Available data: Begin

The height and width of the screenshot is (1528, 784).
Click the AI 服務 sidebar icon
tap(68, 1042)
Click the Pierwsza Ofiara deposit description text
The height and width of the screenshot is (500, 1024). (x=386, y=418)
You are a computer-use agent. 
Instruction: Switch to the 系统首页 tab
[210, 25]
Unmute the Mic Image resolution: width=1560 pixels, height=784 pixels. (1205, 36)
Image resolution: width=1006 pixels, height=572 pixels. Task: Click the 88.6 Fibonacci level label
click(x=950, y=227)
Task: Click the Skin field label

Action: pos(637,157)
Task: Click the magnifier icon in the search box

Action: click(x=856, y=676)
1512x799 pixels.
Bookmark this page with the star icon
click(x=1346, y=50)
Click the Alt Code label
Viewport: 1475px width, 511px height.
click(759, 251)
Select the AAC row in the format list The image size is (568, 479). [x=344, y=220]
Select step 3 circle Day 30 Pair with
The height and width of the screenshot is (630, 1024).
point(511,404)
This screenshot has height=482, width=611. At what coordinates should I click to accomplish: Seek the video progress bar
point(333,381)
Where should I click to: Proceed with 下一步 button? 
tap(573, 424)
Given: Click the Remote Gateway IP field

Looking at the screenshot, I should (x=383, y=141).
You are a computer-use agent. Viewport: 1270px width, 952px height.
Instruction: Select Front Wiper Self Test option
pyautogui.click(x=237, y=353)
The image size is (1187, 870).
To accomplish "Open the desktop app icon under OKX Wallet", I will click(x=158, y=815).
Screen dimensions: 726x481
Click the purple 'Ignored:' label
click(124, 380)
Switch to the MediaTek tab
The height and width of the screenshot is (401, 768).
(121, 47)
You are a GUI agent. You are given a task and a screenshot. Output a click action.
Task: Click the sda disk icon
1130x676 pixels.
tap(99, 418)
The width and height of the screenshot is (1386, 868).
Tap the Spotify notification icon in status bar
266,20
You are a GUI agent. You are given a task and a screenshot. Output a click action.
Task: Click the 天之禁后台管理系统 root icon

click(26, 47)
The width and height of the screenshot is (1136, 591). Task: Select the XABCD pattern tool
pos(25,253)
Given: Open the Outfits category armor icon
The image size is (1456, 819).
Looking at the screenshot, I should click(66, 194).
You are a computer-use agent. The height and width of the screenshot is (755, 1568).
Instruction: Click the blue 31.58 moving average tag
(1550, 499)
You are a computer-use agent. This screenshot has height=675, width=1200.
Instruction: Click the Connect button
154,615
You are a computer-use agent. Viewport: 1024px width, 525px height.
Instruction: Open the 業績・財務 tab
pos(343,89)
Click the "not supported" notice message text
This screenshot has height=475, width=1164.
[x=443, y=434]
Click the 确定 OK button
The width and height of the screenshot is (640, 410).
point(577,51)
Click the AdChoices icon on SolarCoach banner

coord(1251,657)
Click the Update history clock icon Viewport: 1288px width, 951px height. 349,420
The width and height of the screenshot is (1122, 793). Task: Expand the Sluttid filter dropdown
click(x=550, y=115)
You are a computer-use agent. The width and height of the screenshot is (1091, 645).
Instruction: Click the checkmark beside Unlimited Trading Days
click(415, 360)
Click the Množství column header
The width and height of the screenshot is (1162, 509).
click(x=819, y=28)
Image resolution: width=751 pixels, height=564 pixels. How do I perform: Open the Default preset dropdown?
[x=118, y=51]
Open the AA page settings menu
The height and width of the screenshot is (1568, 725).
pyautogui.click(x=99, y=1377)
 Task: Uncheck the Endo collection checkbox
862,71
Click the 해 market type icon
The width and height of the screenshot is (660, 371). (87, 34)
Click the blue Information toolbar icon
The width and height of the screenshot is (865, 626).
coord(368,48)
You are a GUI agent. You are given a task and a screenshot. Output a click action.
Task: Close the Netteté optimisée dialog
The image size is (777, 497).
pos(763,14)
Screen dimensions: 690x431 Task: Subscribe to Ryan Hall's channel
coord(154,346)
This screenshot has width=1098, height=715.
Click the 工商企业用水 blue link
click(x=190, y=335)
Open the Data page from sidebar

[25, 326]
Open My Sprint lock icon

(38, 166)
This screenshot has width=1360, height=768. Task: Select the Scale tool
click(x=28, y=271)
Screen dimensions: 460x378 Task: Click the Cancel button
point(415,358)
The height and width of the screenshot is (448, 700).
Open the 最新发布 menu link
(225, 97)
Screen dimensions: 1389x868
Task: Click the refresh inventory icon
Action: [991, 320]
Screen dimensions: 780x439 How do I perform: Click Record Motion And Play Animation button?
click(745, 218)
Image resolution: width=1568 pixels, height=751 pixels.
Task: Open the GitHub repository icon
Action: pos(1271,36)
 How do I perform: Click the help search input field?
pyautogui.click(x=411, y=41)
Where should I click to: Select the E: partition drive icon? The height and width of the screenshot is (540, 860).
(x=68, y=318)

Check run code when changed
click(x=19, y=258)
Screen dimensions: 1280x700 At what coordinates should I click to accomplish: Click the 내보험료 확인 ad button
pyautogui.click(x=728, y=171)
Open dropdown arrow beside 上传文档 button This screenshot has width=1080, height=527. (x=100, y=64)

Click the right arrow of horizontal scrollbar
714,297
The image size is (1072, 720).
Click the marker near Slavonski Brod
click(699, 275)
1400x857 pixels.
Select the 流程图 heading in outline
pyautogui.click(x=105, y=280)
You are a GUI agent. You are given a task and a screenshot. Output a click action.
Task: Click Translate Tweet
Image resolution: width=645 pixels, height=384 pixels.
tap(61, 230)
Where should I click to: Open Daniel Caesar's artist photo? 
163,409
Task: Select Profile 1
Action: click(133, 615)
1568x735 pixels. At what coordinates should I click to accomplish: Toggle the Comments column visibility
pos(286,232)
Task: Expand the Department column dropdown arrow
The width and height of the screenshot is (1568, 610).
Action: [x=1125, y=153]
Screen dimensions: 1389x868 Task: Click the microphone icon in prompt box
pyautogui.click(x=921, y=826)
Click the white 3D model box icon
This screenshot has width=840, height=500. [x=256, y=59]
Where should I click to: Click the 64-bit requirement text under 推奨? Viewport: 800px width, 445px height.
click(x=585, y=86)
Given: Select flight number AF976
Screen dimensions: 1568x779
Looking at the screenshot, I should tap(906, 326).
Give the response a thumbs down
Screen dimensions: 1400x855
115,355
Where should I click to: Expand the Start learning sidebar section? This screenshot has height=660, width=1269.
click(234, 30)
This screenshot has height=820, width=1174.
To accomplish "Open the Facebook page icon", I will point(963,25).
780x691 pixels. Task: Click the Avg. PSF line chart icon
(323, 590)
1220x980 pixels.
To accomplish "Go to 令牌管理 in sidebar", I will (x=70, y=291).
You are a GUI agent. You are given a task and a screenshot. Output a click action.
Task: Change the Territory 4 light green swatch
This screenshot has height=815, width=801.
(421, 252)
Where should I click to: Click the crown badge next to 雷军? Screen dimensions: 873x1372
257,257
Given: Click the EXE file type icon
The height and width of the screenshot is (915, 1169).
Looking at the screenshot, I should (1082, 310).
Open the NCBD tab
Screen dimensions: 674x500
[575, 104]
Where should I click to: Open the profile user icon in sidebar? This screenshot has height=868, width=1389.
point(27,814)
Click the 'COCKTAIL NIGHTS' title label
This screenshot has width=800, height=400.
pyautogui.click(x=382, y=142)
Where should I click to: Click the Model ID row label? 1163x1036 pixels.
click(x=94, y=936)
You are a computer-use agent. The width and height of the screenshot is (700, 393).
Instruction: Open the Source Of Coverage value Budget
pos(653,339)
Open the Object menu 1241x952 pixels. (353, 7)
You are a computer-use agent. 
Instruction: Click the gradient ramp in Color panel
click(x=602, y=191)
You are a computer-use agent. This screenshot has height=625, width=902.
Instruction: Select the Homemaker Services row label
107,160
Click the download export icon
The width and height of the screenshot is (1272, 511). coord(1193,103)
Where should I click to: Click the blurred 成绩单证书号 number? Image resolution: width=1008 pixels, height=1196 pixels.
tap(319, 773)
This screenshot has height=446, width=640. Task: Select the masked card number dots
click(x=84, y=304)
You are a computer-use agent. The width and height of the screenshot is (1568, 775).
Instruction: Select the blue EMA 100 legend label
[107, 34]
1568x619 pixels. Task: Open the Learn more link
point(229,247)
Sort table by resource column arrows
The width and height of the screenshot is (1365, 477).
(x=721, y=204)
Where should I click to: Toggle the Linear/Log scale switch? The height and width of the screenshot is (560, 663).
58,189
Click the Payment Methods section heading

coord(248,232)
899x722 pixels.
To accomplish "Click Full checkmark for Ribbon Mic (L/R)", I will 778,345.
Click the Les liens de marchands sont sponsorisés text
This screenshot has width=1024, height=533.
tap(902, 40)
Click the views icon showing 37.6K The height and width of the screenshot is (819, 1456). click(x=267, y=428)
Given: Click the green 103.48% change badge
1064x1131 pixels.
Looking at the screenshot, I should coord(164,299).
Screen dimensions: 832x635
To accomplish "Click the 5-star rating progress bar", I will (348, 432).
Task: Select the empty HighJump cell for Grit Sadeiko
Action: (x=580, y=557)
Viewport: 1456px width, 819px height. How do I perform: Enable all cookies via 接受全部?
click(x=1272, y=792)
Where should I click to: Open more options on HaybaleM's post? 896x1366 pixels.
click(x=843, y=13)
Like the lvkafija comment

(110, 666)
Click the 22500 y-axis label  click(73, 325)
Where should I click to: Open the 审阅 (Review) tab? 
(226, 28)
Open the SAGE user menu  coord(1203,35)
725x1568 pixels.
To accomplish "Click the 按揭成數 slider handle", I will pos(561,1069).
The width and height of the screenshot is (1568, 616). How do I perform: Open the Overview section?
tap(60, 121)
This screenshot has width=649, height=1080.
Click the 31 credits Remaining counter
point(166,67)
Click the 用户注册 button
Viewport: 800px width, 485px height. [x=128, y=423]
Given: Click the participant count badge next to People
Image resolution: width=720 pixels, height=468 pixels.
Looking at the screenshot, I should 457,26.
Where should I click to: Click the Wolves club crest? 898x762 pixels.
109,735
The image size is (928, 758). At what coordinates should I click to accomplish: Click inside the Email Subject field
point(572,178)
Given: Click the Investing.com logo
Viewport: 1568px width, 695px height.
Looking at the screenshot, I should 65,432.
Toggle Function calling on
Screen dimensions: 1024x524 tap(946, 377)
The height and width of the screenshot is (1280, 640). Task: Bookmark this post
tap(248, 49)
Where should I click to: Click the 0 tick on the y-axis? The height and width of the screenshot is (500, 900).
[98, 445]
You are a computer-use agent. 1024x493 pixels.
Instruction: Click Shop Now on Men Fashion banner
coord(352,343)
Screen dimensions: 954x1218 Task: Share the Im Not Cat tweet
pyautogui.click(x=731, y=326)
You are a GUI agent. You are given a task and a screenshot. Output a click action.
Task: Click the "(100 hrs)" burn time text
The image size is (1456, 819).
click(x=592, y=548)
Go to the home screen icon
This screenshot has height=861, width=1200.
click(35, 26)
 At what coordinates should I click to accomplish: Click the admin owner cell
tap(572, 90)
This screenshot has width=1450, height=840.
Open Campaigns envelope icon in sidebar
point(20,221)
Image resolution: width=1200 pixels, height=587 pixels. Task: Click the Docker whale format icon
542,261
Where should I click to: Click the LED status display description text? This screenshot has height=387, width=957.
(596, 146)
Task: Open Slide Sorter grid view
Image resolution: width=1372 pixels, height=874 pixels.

Available data: End

**To do**
With the first line being the one containing "The width and height of the screenshot is (1122, 793)." and the last line the one containing "is (1091, 645).", transcribe exactly the lines above that fall in that range.

**Exercise solution**
The width and height of the screenshot is (1122, 793). Task: Expand the Sluttid filter dropdown
click(x=550, y=115)
You are a computer-use agent. The width and height of the screenshot is (1091, 645).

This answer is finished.